Above all else and what I find very positive besides thesethree ‘case studies’ mentioned above is of course the human factor. Unless we approach the annual holiday season and a substitute has been hired for a fortnight or so, chances are that over time, we get to know our post office staff in person. In particular with a view to the many fine more mature members of my family this is so rewarding as on the one hand a warm welcome is guaranteed once inside the local PTT whilst on the other hand every time the doorbell rings more or less the same time of the day, they know that ‘you have got mail’ – smiles all round included. Unless of course a bill has been dispatched which needs urgent attention of the monetary kind…

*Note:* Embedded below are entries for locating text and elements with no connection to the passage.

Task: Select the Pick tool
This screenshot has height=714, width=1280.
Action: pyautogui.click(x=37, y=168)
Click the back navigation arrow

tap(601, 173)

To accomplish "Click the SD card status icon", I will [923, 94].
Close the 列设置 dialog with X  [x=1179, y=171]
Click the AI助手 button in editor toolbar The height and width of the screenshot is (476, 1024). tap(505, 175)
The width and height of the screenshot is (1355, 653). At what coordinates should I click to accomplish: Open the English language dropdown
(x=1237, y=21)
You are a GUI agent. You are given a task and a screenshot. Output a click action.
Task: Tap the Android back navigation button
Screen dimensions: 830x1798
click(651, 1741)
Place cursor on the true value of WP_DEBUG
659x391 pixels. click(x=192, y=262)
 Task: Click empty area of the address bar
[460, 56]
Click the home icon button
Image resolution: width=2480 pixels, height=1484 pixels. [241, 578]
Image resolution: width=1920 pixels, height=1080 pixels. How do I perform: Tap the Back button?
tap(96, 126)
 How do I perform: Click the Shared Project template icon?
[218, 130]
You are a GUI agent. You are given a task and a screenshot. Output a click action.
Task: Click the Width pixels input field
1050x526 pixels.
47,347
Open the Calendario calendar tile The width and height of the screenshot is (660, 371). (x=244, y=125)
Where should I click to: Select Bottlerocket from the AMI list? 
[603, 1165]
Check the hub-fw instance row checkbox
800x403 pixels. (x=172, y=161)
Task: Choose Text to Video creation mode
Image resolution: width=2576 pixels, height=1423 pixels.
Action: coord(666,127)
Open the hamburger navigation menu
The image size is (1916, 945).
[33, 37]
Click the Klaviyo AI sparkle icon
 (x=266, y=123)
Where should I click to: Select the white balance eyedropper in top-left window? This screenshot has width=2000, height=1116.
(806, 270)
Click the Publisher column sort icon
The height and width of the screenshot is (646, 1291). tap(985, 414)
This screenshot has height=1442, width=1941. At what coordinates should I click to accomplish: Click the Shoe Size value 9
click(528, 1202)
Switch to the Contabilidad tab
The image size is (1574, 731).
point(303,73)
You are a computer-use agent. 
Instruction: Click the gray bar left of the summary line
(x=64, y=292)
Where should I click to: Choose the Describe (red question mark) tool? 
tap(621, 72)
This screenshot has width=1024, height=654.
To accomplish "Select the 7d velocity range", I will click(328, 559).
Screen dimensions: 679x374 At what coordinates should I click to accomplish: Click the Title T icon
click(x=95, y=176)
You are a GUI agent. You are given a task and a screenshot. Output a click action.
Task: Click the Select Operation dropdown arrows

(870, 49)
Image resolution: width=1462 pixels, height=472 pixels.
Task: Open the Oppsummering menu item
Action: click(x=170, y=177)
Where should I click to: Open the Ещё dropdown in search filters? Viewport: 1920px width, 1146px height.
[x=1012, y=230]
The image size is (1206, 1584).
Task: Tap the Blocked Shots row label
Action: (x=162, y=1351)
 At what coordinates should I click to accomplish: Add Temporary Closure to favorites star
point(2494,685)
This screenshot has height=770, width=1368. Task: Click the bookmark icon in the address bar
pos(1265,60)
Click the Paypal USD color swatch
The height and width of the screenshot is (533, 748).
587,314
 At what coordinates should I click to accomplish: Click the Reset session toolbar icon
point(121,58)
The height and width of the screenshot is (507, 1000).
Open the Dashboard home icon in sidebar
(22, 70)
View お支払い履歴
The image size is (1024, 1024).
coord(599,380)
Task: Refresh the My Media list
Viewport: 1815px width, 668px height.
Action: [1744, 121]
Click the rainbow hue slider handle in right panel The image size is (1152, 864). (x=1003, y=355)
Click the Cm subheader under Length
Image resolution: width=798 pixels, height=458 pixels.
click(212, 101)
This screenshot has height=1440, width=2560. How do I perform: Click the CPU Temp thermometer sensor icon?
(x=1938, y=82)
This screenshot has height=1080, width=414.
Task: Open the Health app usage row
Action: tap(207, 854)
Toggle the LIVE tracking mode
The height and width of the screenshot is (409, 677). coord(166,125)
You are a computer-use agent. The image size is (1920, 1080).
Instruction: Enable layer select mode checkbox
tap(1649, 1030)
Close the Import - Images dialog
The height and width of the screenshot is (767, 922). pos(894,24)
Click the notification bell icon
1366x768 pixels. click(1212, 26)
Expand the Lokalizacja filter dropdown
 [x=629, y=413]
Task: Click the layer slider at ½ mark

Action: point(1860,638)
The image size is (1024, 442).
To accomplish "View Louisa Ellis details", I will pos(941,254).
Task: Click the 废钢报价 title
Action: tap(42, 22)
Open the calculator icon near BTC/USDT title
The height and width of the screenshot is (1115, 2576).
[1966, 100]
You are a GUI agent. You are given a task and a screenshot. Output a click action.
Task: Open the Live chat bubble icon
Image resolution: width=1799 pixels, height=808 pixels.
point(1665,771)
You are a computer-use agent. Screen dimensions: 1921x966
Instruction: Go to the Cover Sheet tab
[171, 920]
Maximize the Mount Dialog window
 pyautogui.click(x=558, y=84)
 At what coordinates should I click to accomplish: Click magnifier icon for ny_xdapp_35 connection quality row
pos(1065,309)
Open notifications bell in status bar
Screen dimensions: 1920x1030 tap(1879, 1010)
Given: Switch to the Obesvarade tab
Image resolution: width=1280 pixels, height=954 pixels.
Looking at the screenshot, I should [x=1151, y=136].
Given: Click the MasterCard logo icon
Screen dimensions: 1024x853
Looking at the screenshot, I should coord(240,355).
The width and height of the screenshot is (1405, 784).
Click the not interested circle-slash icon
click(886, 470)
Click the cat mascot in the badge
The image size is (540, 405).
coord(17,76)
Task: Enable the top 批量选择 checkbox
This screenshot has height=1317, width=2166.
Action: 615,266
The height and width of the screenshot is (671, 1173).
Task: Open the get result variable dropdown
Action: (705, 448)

Which brings me to my one but last issue for this edition of The Ege Eye – is there a language obstacle hidden someplace, somewhere?
It is fair to say that learning a little foreign language goes a long interactive way so to speak. In bigger cities it is highly likely that at least one of the PTT staff would reply in English (or increasingly German, too) so communication is no problem at all. But is it not correct to say that as we are the new arrivals it is our responsibility to manage enough of the language to send or collect a postal item? Per return we are assured a most courteous welcome the next time we set foot onto our nearest PTT.
Should we decide to put all matters PTT into a wider societal picture there is one related subject which merits attention – it is the employment and career factor. When I was a young lad, it was totally normal for many of my age group to take up school holiday temporary jobs at the post office. Perhaps not behind the counter but as delivery boy or girl. And pay was very, very reasonable.
Besides, there are of course all those permanent positions which form a significant segment of nationwide employment.
Even if you have not sent a letter or other postal item for a long time, the next time you see a yellow-blue-red PTT sign in your neighbourhood why not consider trying it for yourself replacing the next SMS or e-mail with a handwritten letter to friends or family? Maybe you would just about make someone else’s day a little brighter, putting a smile on their face.
Enjoy the wonderful month of July in town, and benefit from an extended national holiday including the Feast of the Sacrifice and 15 July Democracy and National Unity Day – vacation, too.